待做任务:
1 > 根据下方摘录回答：
(a) data_path 被赋值为什么？
(b) 当 loc2 不大于 loc1 时，loc_alpha 取什么值？
(c) item_type_dict 中，click_article_id 对应的是哪一列的值？
2 > 照抄摘录中的一段，从“# 获取文章id对应的基本属”开始，一直抄到“x : (x-np.min(x))/(np.max(x)-np.min(x))”为止。

摘录:
********************

In [1]:
import time
from tqdm import tqdm
import collections
import math
import pickle
from datetime import datetime
import numpy as np
import pandas as pd

from loaddata_z import loadData

In [2]:
data_path = "../data/"
_loadData = loadData(data_path)

In [3]:
sample_df = _loadData.get_all_data(offline=False)
item_info_df = _loadData.get_item_info()

### itemCF

In [4]:
# 根据点击时间获取用户的点击文章序列   {user1: [(item1, time1), (item2, time2)..]...}
def get_user_item_time(click_df):
    
    click_df = click_df.sort_values('click_timestamp')
    
    def make_item_time_pair(df):
        return list(zip(df['click_article_id'], df['click_timestamp']))
    
    user_item_time_df = click_df.groupby('user_id')['click_article_id', 'click_timestamp'].apply(lambda x: make_item_time_pair(x))\
                                                            .reset_index().rename(columns={0: 'item_time_list'})
    user_item_time_dict = dict(zip(user_item_time_df['user_id'], user_item_time_df['item_time_list']))
    
    return user_item_time_dict

# 获取文章id对应的基本属性，保存成字典的形式，方便后面召回阶段，冷启动阶段直接使用
def get_item_info_dict(item_info_df):
    item_created_a_time_dict = dict(zip(item_info_df['click_article_id'], item_info_df['created_at_ts']))
    max_min_scaler = lambda x : (x-np.min(x))/(np.max(x)-np.min(x))
    item_info_df['created_at_ts'] = item_info_df[['created_at_ts']].apply(max_min_scaler)
    
    item_type_dict = dict(zip(item_info_df['click_article_id'], item_info_df['category_id']))
    item_words_dict = dict(zip(item_info_df['click_article_id'], item_info_df['words_count']))
    item_created_time_dict = dict(zip(item_info_df['click_article_id'], item_info_df['created_at_ts']))
    
    return item_type_dict, item_words_dict, item_created_time_dict, item_created_a_time_dict

def itemcf_sim(sample_df, item_created_time_dict):
    """
    文章与文章之间的相似性矩阵计算
    :param df: 数据表
    :item_created_time_dict:  文章创建时间的字典
    return : 文章与文章的相似性矩阵
    思路: 基于物品的协同过滤， 在多路召回部分会加上关联规则的召回策略
    """
    user_item_time_dict = get_user_item_time(sample_df)
    
    # 计算相似度
    i2i_sim = {}
    item_cnt = collections.defaultdict(int)
    for user, item_time_list in tqdm(user_item_time_dict.items()):
        for loc1, (i, i_click_time) in enumerate(item_time_list):
            item_cnt[i] += 1
            i2i_sim.setdefault(i, {})
            for loc2, (j, j_click_time) in enumerate(item_time_list):
                if i == j:
                    continue
                    
                # 考虑文章的正向顺序点击和反向顺序点击    
                loc_alpha = 1.0 if loc2 > loc1 else 0.7
                # 位置信息权重，其中的参数可以调节
                loc_weight = loc_alpha * (0.9 ** (np.abs(loc2 - loc1) - 1))

********************

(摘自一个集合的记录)
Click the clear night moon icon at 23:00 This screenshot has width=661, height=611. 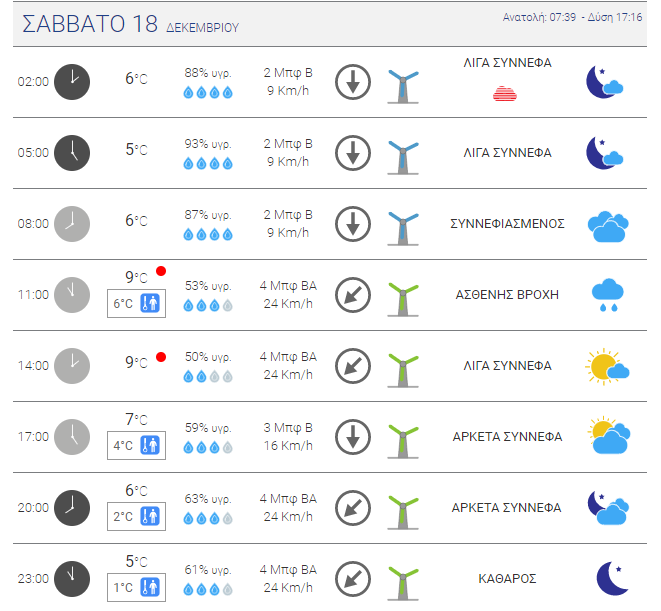pos(612,578)
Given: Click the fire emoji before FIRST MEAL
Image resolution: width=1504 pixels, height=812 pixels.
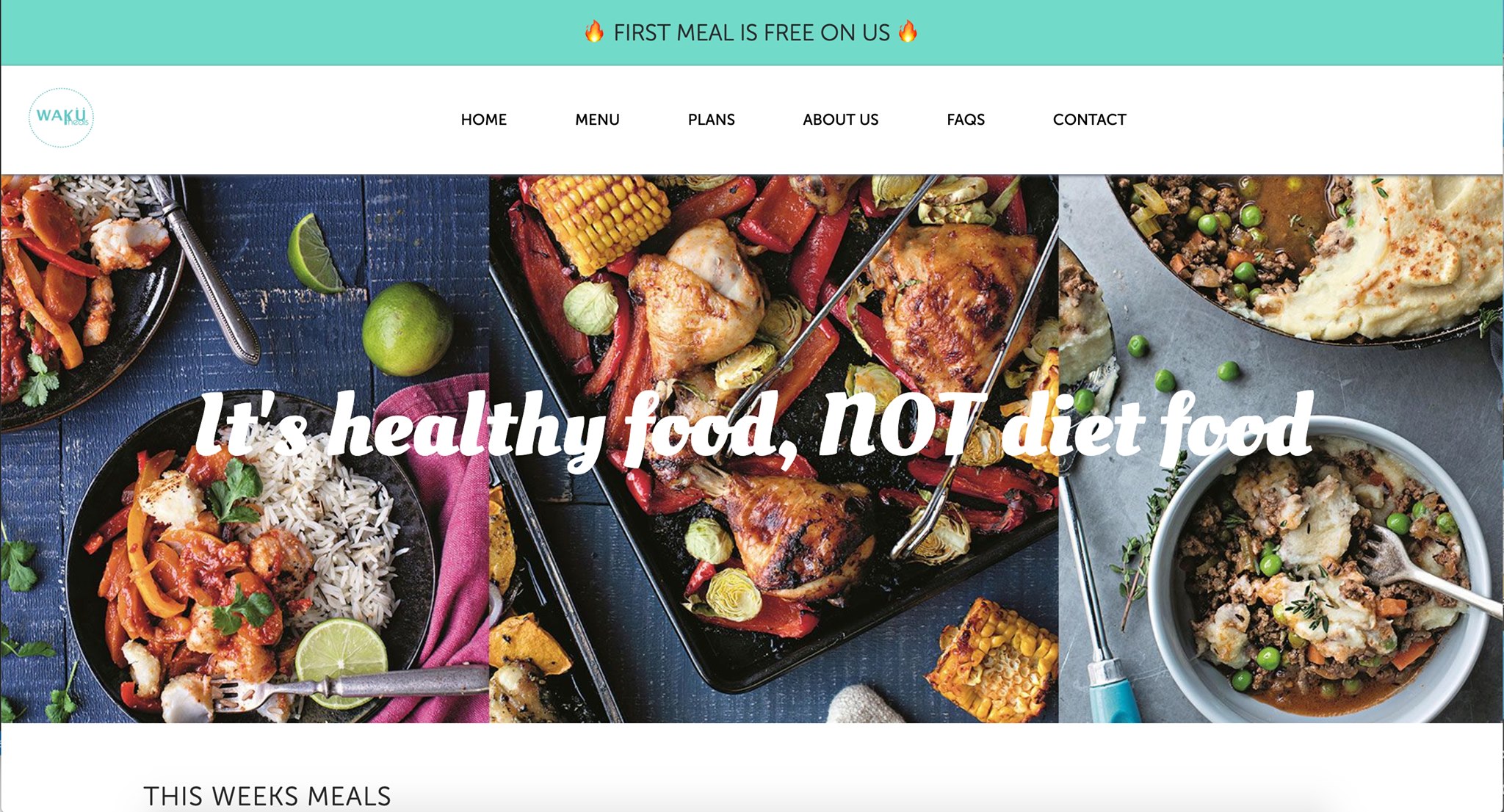Looking at the screenshot, I should tap(594, 32).
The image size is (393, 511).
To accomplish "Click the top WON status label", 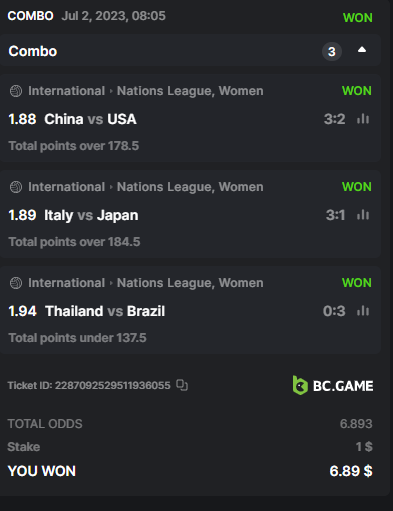I will (358, 18).
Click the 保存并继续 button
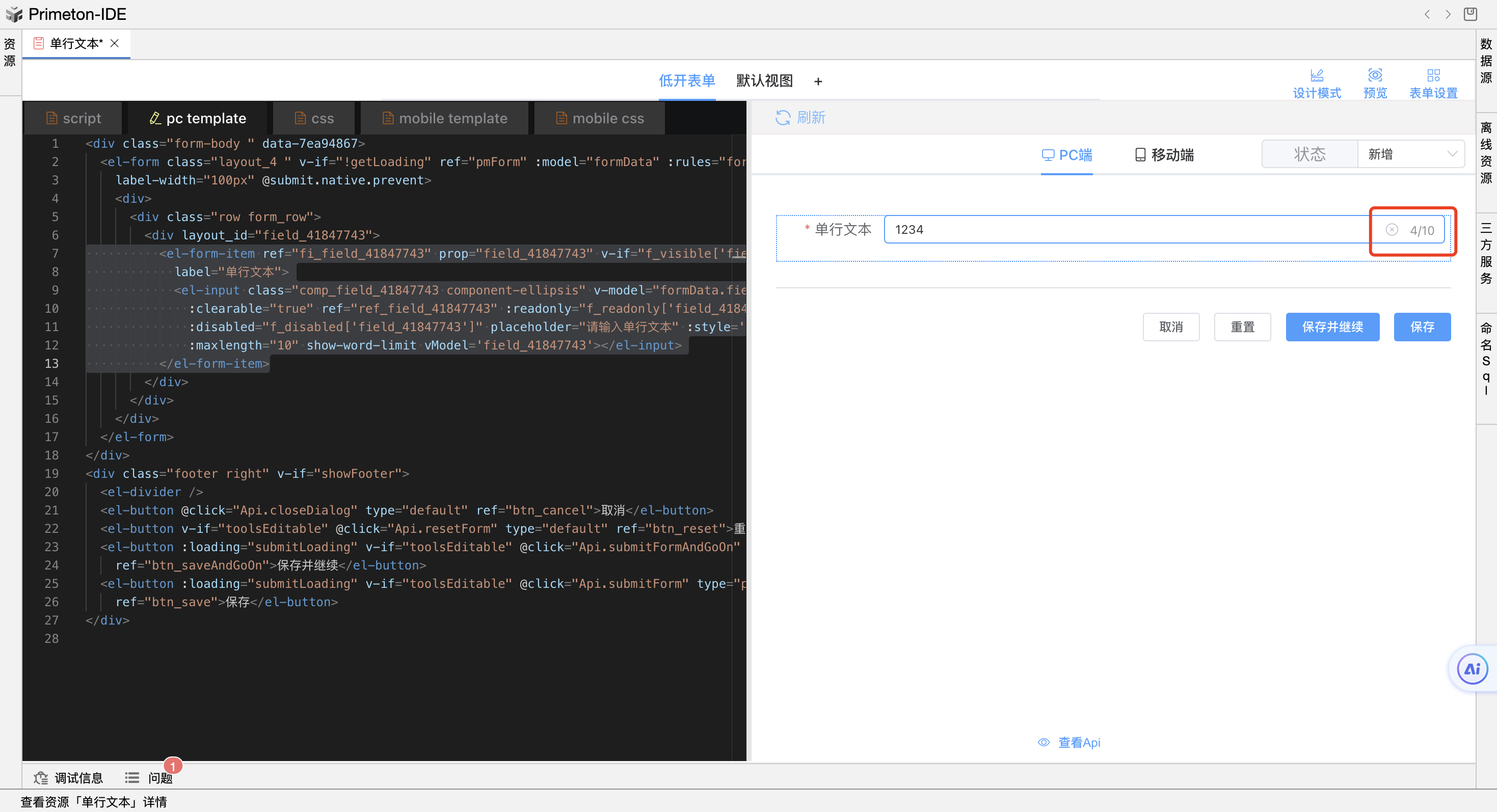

********************

任务答案:
1 >
(a) "../data/"
(b) 0.7
(c) category_id

2 >
# 获取文章id对应的基本属性，保存成字典的形式，方便后面召回阶段，冷启动阶段直接使用
def get_item_info_dict(item_info_df):
    item_created_a_time_dict = dict(zip(item_info_df['click_article_id'], item_info_df['created_at_ts']))
    max_min_scaler = lambda x : (x-np.min(x))/(np.max(x)-np.min(x))